## INFORMATION SUPPLIED
┌────────
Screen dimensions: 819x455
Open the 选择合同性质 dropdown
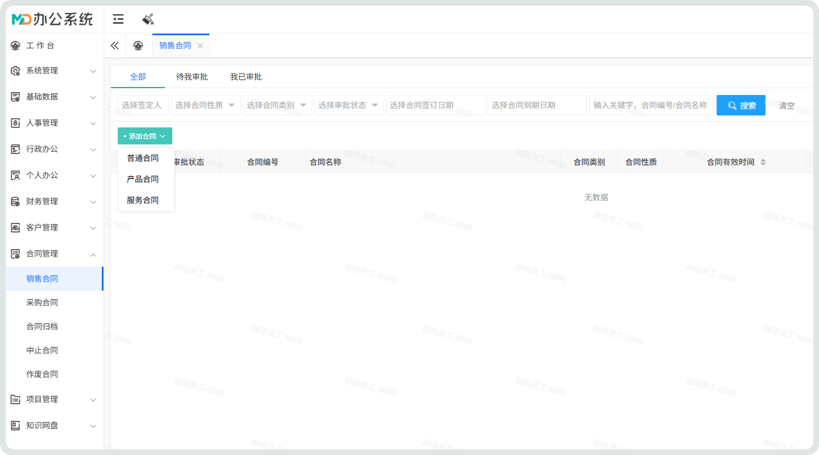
└────────
┌────────
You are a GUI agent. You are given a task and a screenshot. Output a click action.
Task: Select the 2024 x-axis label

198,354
└────────
## YOUR ASSIGNMENT
From the records above, retype only the lines starting at the line that contains "Screen dimensions: 819x455" and ending at the line that contains "Open the 选择合同性质 dropdown", both included.

## ANSWER SECTION
Screen dimensions: 819x455
Open the 选择合同性质 dropdown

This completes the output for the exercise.